(Stored items from a collection)
· · ·
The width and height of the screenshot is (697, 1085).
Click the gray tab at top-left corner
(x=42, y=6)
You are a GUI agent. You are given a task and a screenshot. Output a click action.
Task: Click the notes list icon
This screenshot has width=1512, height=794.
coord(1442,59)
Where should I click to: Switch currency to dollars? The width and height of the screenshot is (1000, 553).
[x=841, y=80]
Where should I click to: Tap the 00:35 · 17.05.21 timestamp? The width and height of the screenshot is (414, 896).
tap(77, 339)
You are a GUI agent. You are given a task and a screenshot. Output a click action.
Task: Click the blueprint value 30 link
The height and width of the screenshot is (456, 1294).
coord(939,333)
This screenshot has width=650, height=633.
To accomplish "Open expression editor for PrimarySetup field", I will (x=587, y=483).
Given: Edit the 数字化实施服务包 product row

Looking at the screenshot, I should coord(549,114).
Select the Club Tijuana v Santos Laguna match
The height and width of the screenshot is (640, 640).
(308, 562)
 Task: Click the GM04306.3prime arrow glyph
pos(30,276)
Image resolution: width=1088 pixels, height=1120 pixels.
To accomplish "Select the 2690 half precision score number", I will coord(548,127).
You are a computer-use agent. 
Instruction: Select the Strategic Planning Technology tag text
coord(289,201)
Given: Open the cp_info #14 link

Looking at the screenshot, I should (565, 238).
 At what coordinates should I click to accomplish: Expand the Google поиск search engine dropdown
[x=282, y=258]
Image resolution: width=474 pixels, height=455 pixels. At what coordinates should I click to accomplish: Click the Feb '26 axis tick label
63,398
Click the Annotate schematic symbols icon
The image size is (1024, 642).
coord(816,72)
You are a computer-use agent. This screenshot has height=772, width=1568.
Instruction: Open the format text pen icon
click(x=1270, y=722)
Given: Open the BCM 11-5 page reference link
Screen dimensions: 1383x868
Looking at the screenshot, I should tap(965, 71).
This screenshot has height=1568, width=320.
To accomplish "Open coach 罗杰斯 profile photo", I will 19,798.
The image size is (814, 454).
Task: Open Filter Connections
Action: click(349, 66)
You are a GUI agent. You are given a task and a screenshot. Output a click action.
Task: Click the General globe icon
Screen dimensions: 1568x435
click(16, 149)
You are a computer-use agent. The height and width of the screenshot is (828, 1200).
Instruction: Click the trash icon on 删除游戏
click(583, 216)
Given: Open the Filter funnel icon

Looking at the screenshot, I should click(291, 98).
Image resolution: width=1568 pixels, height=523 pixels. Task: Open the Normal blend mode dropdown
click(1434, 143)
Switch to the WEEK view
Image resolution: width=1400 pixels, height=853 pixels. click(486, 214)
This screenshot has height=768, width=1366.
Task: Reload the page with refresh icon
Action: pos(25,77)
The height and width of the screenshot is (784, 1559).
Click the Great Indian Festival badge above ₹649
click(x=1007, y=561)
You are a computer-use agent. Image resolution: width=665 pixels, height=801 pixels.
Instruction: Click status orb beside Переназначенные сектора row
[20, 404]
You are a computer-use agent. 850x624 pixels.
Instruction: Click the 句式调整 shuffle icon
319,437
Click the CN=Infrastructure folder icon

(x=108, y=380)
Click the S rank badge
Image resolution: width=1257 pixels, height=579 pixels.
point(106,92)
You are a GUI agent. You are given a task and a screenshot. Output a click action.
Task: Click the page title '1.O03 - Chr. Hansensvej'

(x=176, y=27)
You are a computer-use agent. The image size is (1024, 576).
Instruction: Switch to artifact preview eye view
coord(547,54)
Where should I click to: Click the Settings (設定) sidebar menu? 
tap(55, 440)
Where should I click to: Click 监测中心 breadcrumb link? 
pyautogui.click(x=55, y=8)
· · ·
= Task instructions =
The answer must be every entry, reproduced exactly.

= Answer box =
The width and height of the screenshot is (697, 1085).
Click the gray tab at top-left corner
(x=42, y=6)
You are a GUI agent. You are given a task and a screenshot. Output a click action.
Task: Click the notes list icon
This screenshot has width=1512, height=794.
coord(1442,59)
Where should I click to: Switch currency to dollars? The width and height of the screenshot is (1000, 553).
[x=841, y=80]
Where should I click to: Tap the 00:35 · 17.05.21 timestamp? The width and height of the screenshot is (414, 896).
tap(77, 339)
You are a GUI agent. You are given a task and a screenshot. Output a click action.
Task: Click the blueprint value 30 link
The height and width of the screenshot is (456, 1294).
coord(939,333)
This screenshot has width=650, height=633.
To accomplish "Open expression editor for PrimarySetup field", I will (x=587, y=483).
Given: Edit the 数字化实施服务包 product row

Looking at the screenshot, I should coord(549,114).
Select the Club Tijuana v Santos Laguna match
The height and width of the screenshot is (640, 640).
(308, 562)
 Task: Click the GM04306.3prime arrow glyph
pos(30,276)
Image resolution: width=1088 pixels, height=1120 pixels.
To accomplish "Select the 2690 half precision score number", I will coord(548,127).
You are a computer-use agent. 
Instruction: Select the Strategic Planning Technology tag text
coord(289,201)
Given: Open the cp_info #14 link

Looking at the screenshot, I should (565, 238).
 At what coordinates should I click to accomplish: Expand the Google поиск search engine dropdown
[x=282, y=258]
Image resolution: width=474 pixels, height=455 pixels. At what coordinates should I click to accomplish: Click the Feb '26 axis tick label
63,398
Click the Annotate schematic symbols icon
The image size is (1024, 642).
coord(816,72)
You are a computer-use agent. This screenshot has height=772, width=1568.
Instruction: Open the format text pen icon
click(x=1270, y=722)
Given: Open the BCM 11-5 page reference link
Screen dimensions: 1383x868
Looking at the screenshot, I should tap(965, 71).
This screenshot has height=1568, width=320.
To accomplish "Open coach 罗杰斯 profile photo", I will 19,798.
The image size is (814, 454).
Task: Open Filter Connections
Action: click(349, 66)
You are a GUI agent. You are given a task and a screenshot. Output a click action.
Task: Click the General globe icon
Screen dimensions: 1568x435
click(16, 149)
You are a computer-use agent. The height and width of the screenshot is (828, 1200).
Instruction: Click the trash icon on 删除游戏
click(583, 216)
Given: Open the Filter funnel icon

Looking at the screenshot, I should click(291, 98).
Image resolution: width=1568 pixels, height=523 pixels. Task: Open the Normal blend mode dropdown
click(1434, 143)
Switch to the WEEK view
Image resolution: width=1400 pixels, height=853 pixels. click(486, 214)
This screenshot has height=768, width=1366.
Task: Reload the page with refresh icon
Action: pos(25,77)
The height and width of the screenshot is (784, 1559).
Click the Great Indian Festival badge above ₹649
click(x=1007, y=561)
You are a computer-use agent. Image resolution: width=665 pixels, height=801 pixels.
Instruction: Click status orb beside Переназначенные сектора row
[20, 404]
You are a computer-use agent. 850x624 pixels.
Instruction: Click the 句式调整 shuffle icon
319,437
Click the CN=Infrastructure folder icon

(x=108, y=380)
Click the S rank badge
Image resolution: width=1257 pixels, height=579 pixels.
point(106,92)
You are a GUI agent. You are given a task and a screenshot. Output a click action.
Task: Click the page title '1.O03 - Chr. Hansensvej'

(x=176, y=27)
You are a computer-use agent. The image size is (1024, 576).
Instruction: Switch to artifact preview eye view
coord(547,54)
Where should I click to: Click the Settings (設定) sidebar menu? 
tap(55, 440)
Where should I click to: Click 监测中心 breadcrumb link? 
pyautogui.click(x=55, y=8)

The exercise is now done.